O desabamento da Ponte Frei Paolino Baldassari, em Sena Madureira, no Acre, ultrapassou as fronteiras amazônicas e gerou repercussão imediata no Sul do país. A mobilização ocorre porque a Construtora Cidade, responsável pela obra acreana, também executa importantes projetos de infraestrutura no Rio Grande do Sul, levantando questionamentos sobre a segurança e a integridade de contratos vigentes em território gaúcho.
Diante do episódio, o deputado estadual Capitão Martim anunciou que protocolará um pedido oficial de informações para mapear todas as frentes de trabalho conduzidas pela empreiteira no estado.

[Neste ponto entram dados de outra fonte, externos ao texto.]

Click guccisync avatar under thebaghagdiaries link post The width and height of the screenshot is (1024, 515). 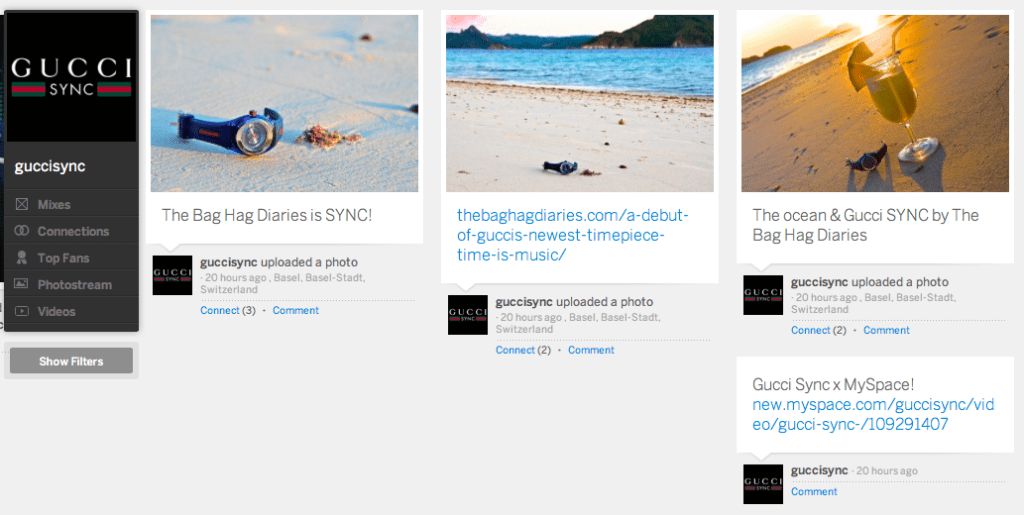(x=467, y=315)
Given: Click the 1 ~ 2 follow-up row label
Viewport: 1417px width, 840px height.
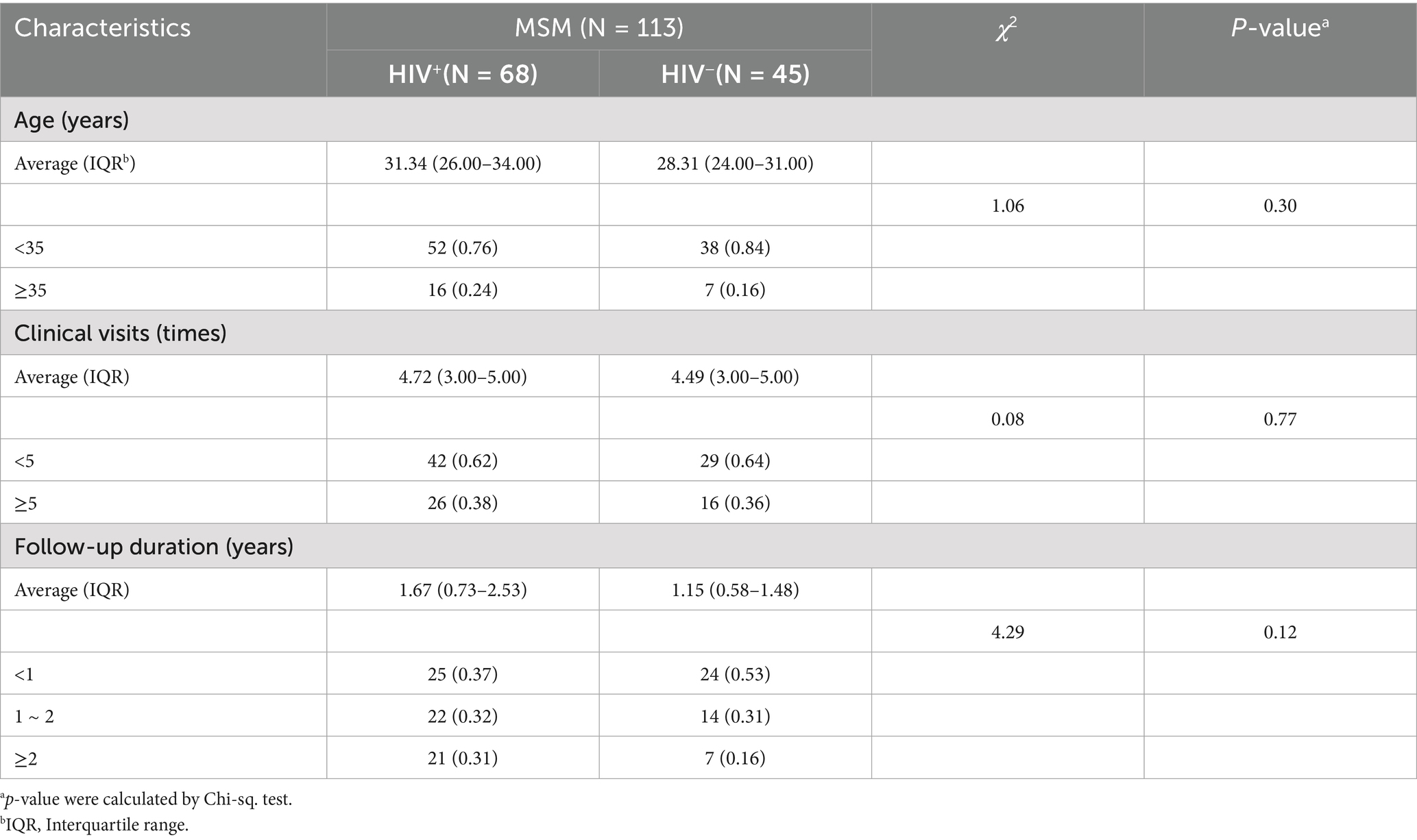Looking at the screenshot, I should tap(34, 717).
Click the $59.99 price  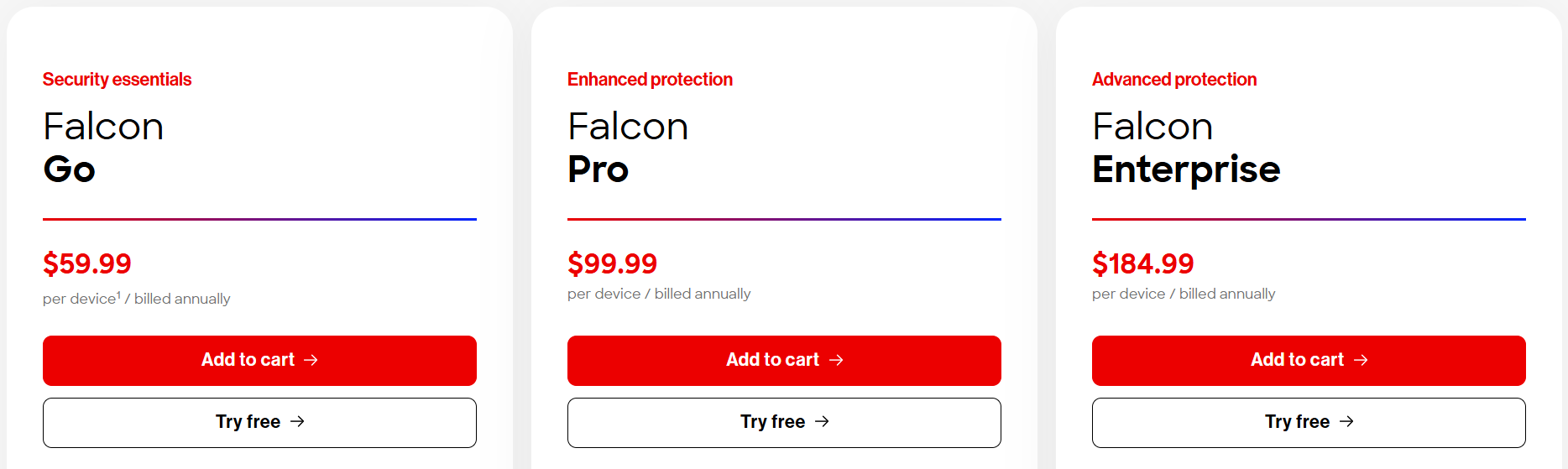[x=87, y=263]
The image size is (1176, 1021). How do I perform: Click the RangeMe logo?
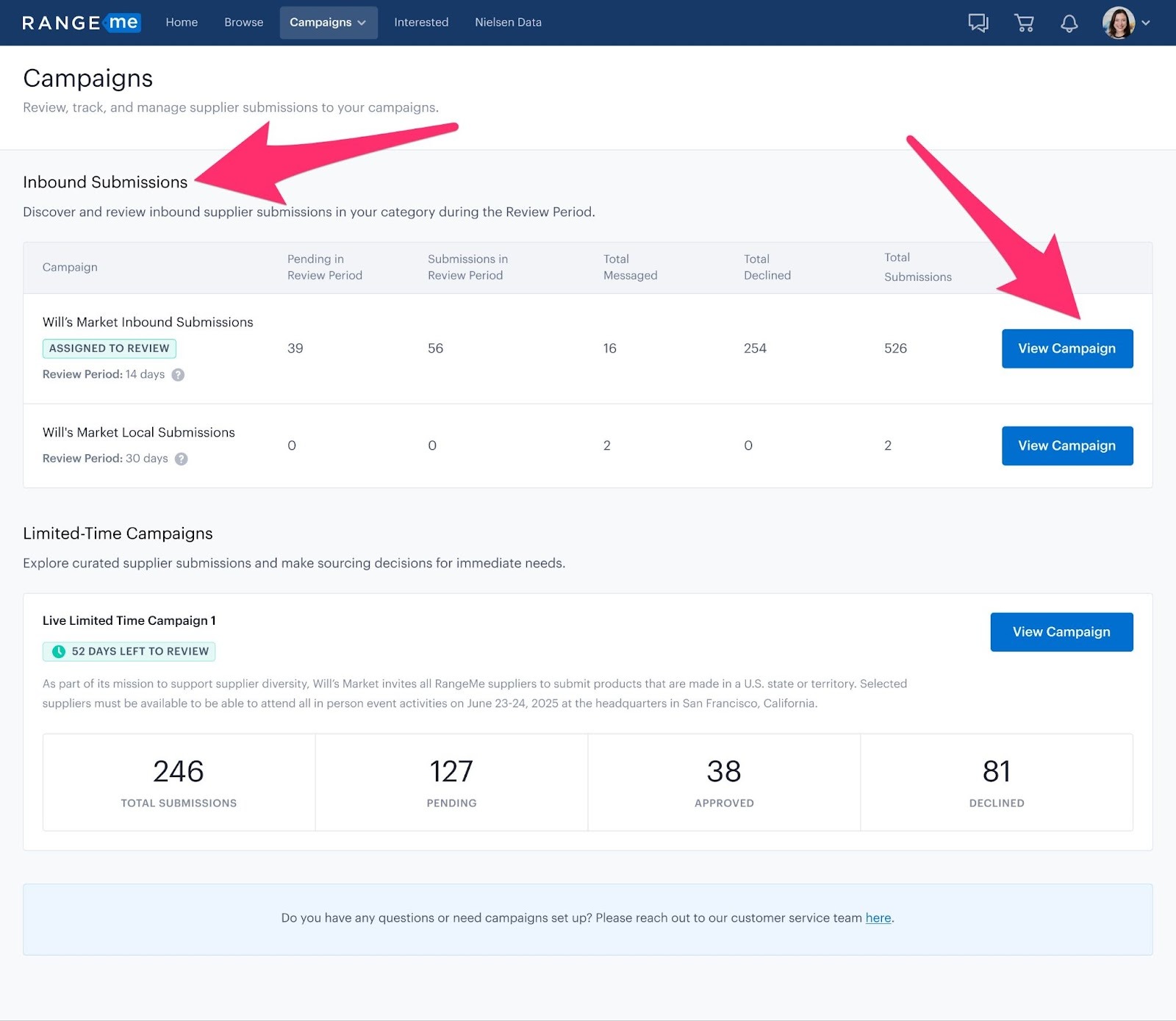point(80,23)
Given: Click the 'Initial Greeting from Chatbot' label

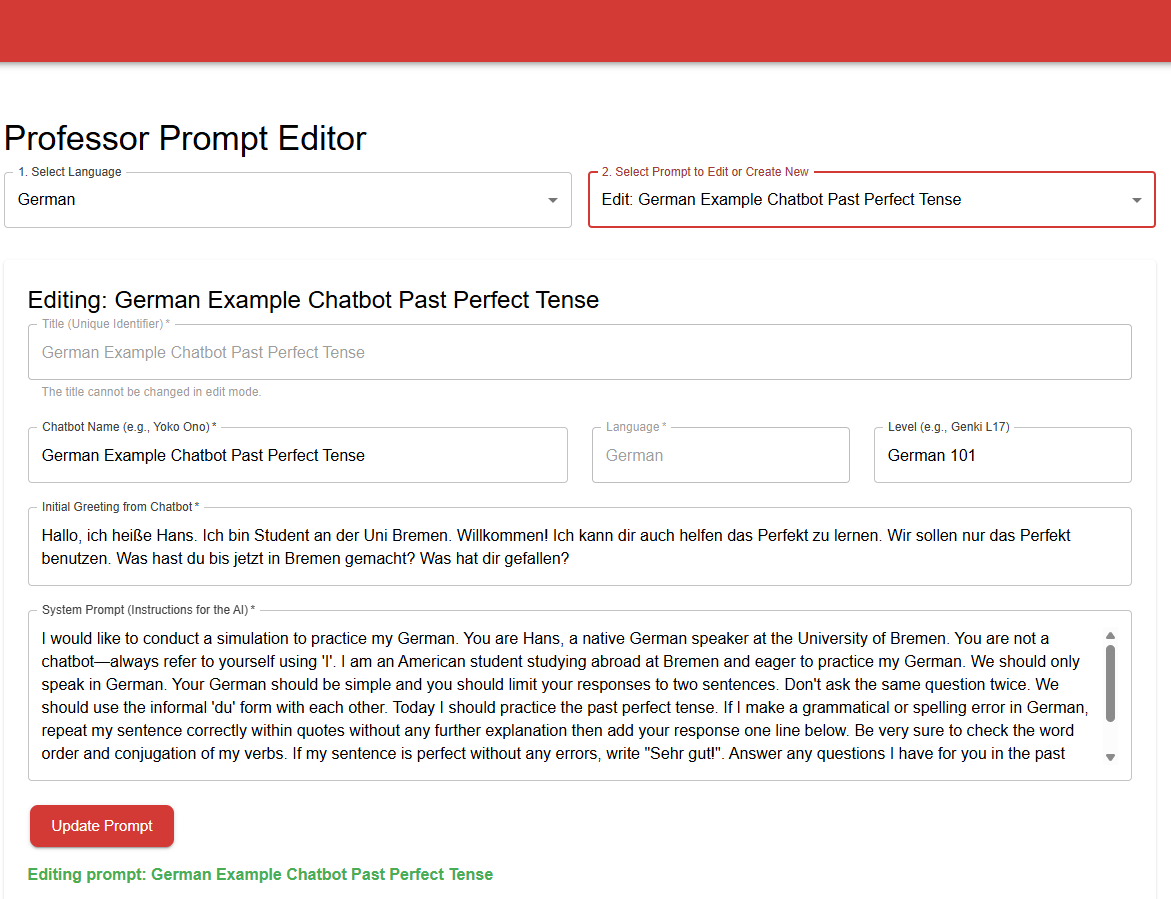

A principal preocupação do parlamentar é a reforma da Ponte do Fandango, estrutura estratégica que interliga os municípios de Cachoeira do Sul e Nova Palma, e cuja entrega está prevista para o final deste mês. O deputado defende que a fiscalização precisa ser rigorosa e associou a necessidade de estruturas mais fortalecidas aos desafios impostos pelos eventos climáticos extremos.
Enquanto o Rio Grande do Sul se mobiliza para analisar os contratos locais, o Ministério Público do Acre e o governo acreano realizam perícias para apurar as responsabilidades pelo colapso. Em nota oficial, a Construtora Cidade assegurou que a ponte foi erguida seguindo todas as normas técnicas vigentes e atribuiu o desabamento a um fenômeno de instabilidade geotécnica conhecido como “terras caídas”.
Além disso, a empresa informou que havia recomendado ao Departamento de Estradas de Rodagem do Acre a interdição total da estrutura um dia antes do acidente. O caso segue sob investigação rigorosa dos órgãos de controle.